Numa situação sem estresse, onde os níveis de glicose no sangue estão altos, o pâncreas aumenta a secreção de insulina. Esta, através de receptores no fígado, estimula uma enzima proteína fosfatase que ativa a glicogênio sintase com inicio de produção de glicogênio. Esta mesma proteína fosfatase inibe a glicogênio fosforilase, interrompendo a glicogenólise.

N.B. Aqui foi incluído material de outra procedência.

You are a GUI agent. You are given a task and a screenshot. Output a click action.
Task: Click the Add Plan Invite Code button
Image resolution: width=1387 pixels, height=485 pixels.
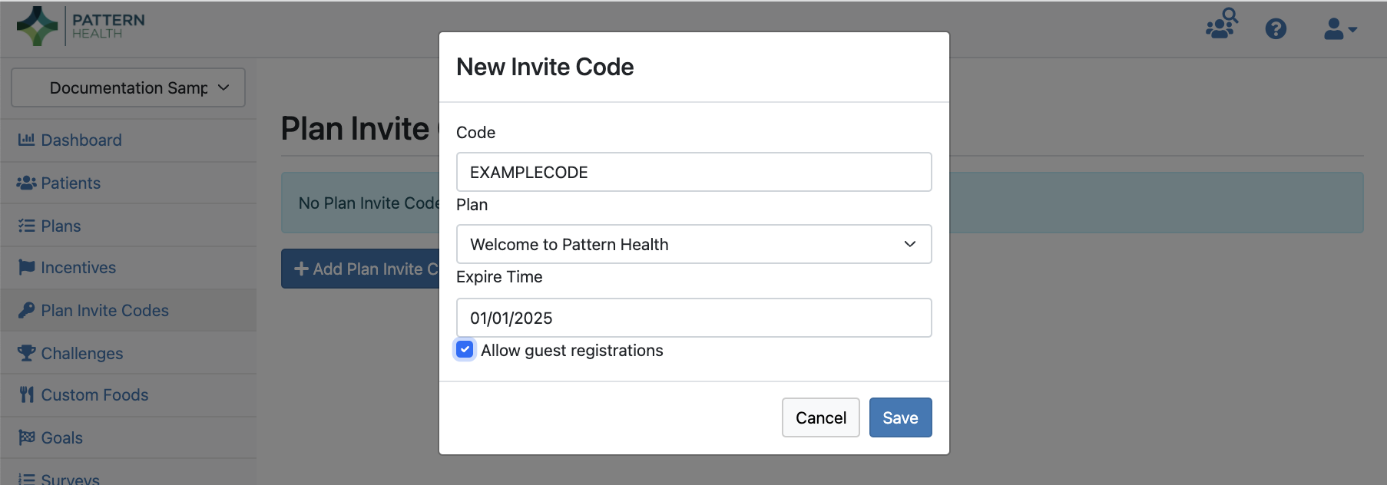pos(359,269)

Alem disso, a insulina desativa a cAMP, interrompendo a formação de proteino kinase A. No músculo, a ligação da insulina com seus receptores abre os transportdores GLUT-4 e a glicose entra nas células musculares.

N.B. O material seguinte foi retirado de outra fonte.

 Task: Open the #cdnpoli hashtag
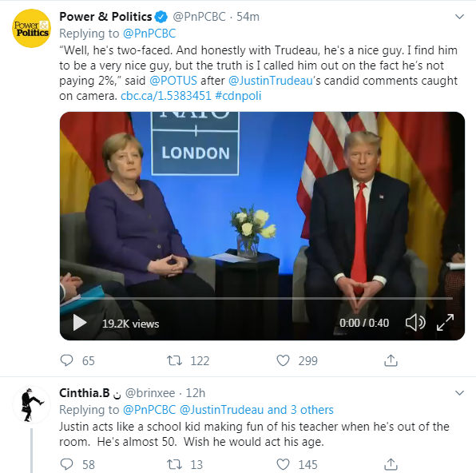(238, 96)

Quando no fígado e nos músculos os receptores alfa são estimulados se ativa a proteina G2 que ativa a fosfolipase C; esta ataca a membrana celular produzindo fosfatidil inusitol bifosfato (PIP2) que vai originar inusitol trifosfato (IP3) e diacil glicerol (DAG). O IP3 atua sobre os mecanismos de transporte de cálcio no reticulo endotélio, liberando C++. Este cálcio se acopla a proteína calmodulina, formando um complexo cálcio calmodulina  resultando a estimulacao da glico fosforilase kinase e inibição da glicogênio sintase. Portanto, inibe a síntese de glicogênio e estimula seu desdobramento. A DAG se liga a proteino kinase C e fosforila vários substratos. Quando a glicogênio sintase é fosforilada por DAG, o resultado é a sua inativação. Em resumo, a mediação da AMP e o complexo cálcio calmodulina são as principais diferenças da regulação da glicogênolise no músculo.